Die nationalkonservative Regierung Polens soll nach dem Willen der EU-Kommission binnen zwei Monaten die Bedenken bei der Reform des Verfassungsgerichts ausräumen. "Ich werde diese Sache nicht fallenlassen", sagte der Erste Vizepräsident der EU-Kommission, Frans Timmermans. Die EU-Kommission empfinde eine starke Solidarität mit der polnischen Bevölkerung, die das Recht auf eine unabhängige Justiz habe. Es sei weiterhin möglich, eine Lösung zu finden, auch wenn ihn die Erfahrung des vergangenen Jahres nicht zu Optimismus verleite.

Polen sieht dagegen keinen Handlungsbedarf. "Das Problem gehört der Vergangenheit an", sagte Regierungssprecher Rafal Bochenek. Der Streit um das Verfassungsgericht sei durch die Reformen und die Wahl der neuen Vorsitzenden Richterin Julia Przylebska gelöst worden.

Die Kommission hatte Anfang Januar gegen Polen und damit erstmals gegen ein EU-Mitgliedsland ein Verfahren wegen Zweifeln an der Einhaltung demokratischer Prinzipien eingeleitet.
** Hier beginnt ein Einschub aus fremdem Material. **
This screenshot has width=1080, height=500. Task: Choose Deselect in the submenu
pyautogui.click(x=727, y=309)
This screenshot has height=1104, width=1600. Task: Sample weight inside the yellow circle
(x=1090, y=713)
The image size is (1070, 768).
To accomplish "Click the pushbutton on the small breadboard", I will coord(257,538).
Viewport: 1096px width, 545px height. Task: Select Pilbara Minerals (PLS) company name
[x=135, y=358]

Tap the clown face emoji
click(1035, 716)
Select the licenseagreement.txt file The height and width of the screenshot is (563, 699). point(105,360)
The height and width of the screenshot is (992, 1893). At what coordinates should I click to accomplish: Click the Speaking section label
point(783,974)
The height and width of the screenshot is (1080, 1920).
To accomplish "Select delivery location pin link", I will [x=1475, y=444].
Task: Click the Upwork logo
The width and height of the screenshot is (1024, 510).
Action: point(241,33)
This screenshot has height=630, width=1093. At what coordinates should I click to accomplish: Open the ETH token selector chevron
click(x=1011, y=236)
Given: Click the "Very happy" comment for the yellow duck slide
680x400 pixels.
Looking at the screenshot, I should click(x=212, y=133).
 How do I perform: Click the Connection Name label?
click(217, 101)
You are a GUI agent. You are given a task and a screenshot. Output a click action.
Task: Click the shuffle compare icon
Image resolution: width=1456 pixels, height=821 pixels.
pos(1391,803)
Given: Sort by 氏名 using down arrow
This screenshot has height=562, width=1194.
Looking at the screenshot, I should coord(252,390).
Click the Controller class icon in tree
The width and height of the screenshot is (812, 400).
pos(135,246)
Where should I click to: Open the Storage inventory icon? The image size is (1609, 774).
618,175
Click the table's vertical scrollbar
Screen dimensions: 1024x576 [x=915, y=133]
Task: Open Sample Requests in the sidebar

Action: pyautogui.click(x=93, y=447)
Timmermans sagte, dass trotz intensiver Gespräche die drei größten Bedenken der Brüsseler Behörde nicht ausgeräumt seien: Die Frage der Ernennung der Richter am Verfassungsgericht, die Veröffentlichung der Urteile und die Gesetzgebung zur Funktionsweise des Gerichts.

Stimmrecht entziehen als letzte Maßnahme

Der für den Fall zuständige Timmermans räumte ein, dass nach Ablauf der neuen Frist die Unterstützung der anderen EU-Staaten und des EU-Parlaments notwendig sei, um weitere Maßnahmen zu ergreifen. Als letzte Möglichkeit können einem Mitgliedsland die Stimmrechte im EU-Rat entzogen werden. Das bedarf allerdings der Zustimmung aller anderen Länder. Ungarn, das wie Polen von einer nationalkonservativen Regierung geführt wird, hatte Widerstand gegen einen solchen Schritt angekündigt.

Bereits Ende Juli hatte die EU-Kommission die Regierung in Polen aufgefordert, die Reformen binnen drei Monaten abzuschwächen. Die in Warschau regierende PiS-Partei bringt die staatlichen Medien und die Justiz seit ihrem Amtsantritt vor einem Jahr zunehmend unter Kontrolle. Zuletzt plante sie, die Berichterstattung aus dem Parlament zu beschränken, stellte nach Protesten von Medien und Bevölkerung aber Zugeständnisse in Aussicht.